Within days, PacWest CEO Wagner contacted the Pohald Group, where brothers Robert, James and William Pohlad controlled about 12 percent of First California’s shares. Wagner told the brothers about his bank’s offer, and the brothers in turn wrote a letter to First California.
After a brief exchange, the Pohlads sent First California a suggestion on Jan. 11, 2012 that they engage in discussions with PacWest. The next day, the family went public with its demands that First California consider a sale, though the offer from PacWest wasn’t disclosed. Later in January, PacWest reiterated its $5.10 offer.
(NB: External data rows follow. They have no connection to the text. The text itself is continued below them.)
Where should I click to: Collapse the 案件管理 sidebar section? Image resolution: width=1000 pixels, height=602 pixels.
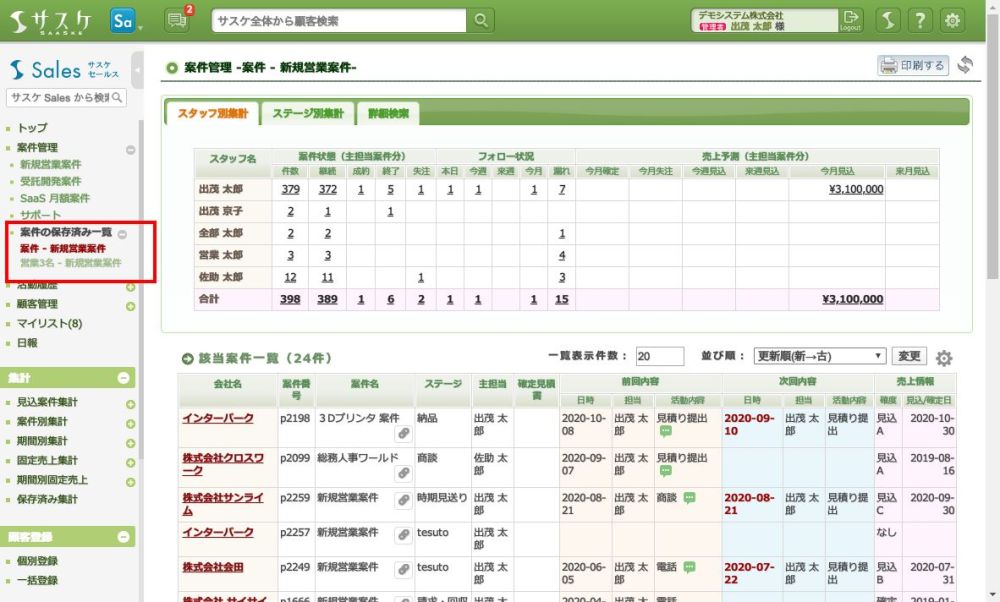(130, 149)
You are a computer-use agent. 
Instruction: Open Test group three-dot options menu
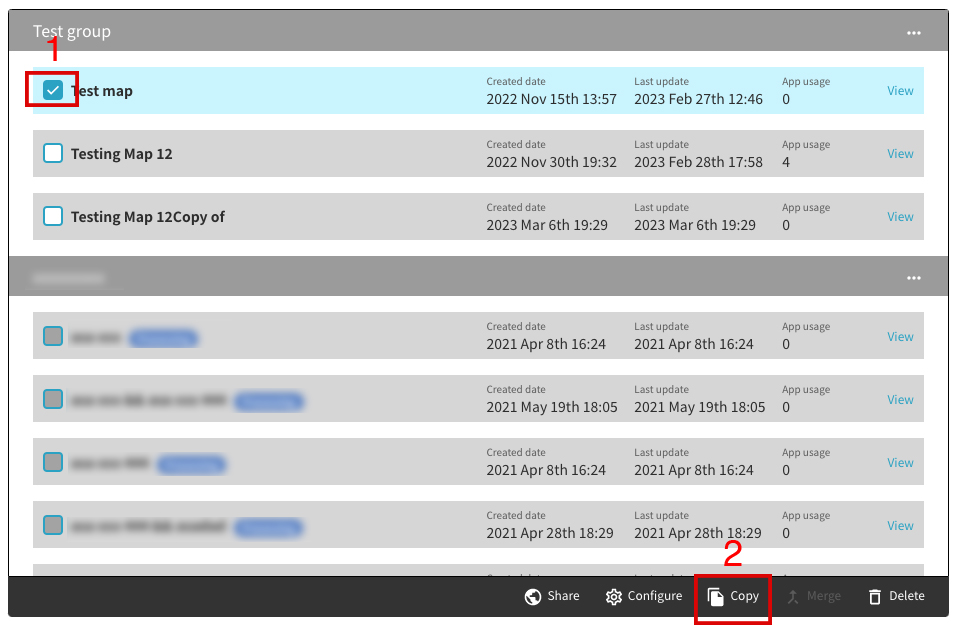point(913,33)
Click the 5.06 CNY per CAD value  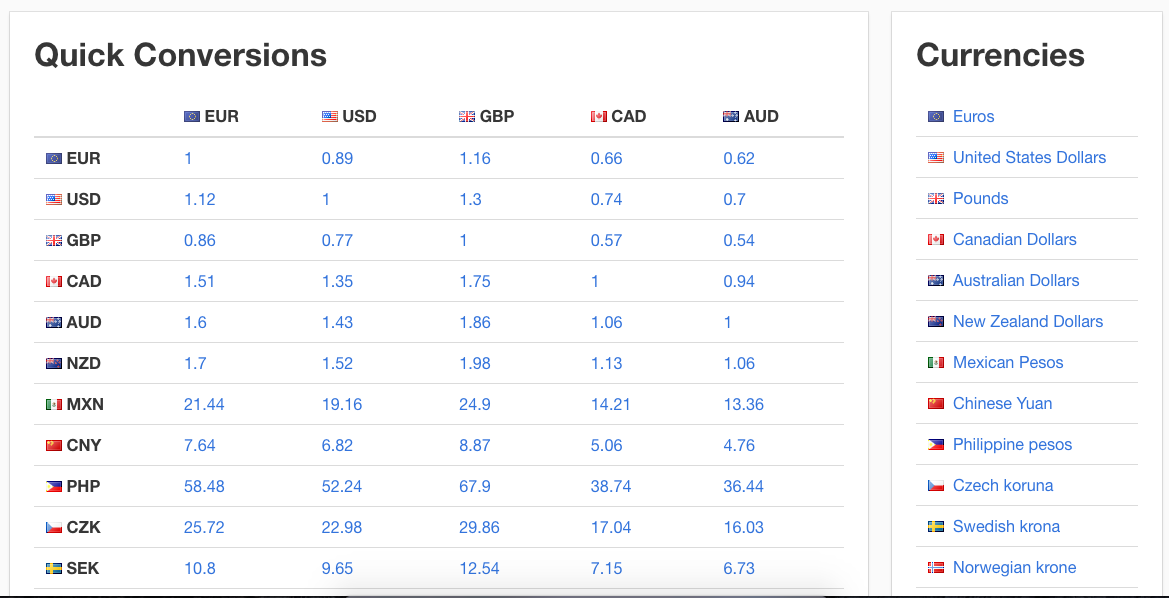[x=606, y=445]
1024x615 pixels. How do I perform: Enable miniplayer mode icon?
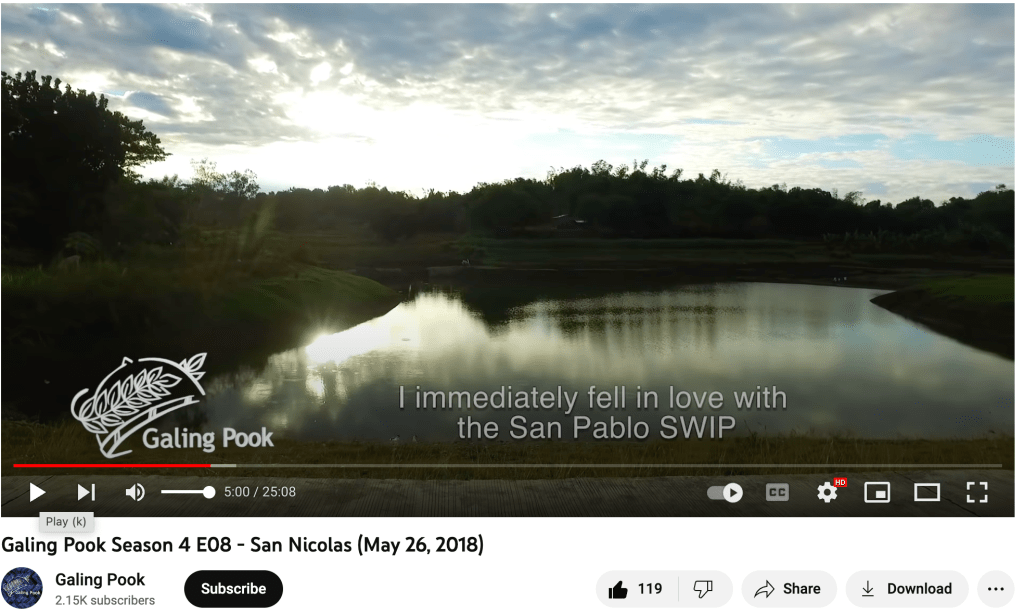[877, 492]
Over the next several months other investors joined the Pohlads in calling for a potential sale, still with no suitor being made public. In May 2012, PacWest sent a revised offer of $7.25 per share in a stock swap, asking for a response within five days and then a 30-day exclusivity period to negotiate terms.
C.G. Kum, First California CEO’s, asked for an extension of the five day term and PacWest’s Wagner declined.
The next day, three members of First California’s board met with board members from a different company — unnamed in securities documents because of a confidentiality agreement — to discuss a deal. First California told PacWest it didn’t feel it could enter an exclusivity period until it had more information, and then PacWest decided to go public with its offer.
The spurned offer from PacWest exploded into public view. Over the next several months, First California met with a number of companies about a potential deal, including one private bank that made an offer that valued First California at $8.50 a share.
In the end, First California officials decided that there was too much risk involved in executing a deal with a private bank and instead agreed to an all-stock deal with PacWest. The banks received final regulatory approval last month to close the merger.
First California’s top brass receive multimillion-dollar golden parachutes if they leave the firm. First California CEO Kum — who has been credited with growing the bank from two branches and $100 million in total assets to 19 branches and $1.8 billion in total assets — would get a $4.8 million package.
Santarosa, its CFO, would get $2.3 million, according to company filings before the deal. William Schack, Bradley Brown and Gilbert Dalmau would get a combined $2.5 million.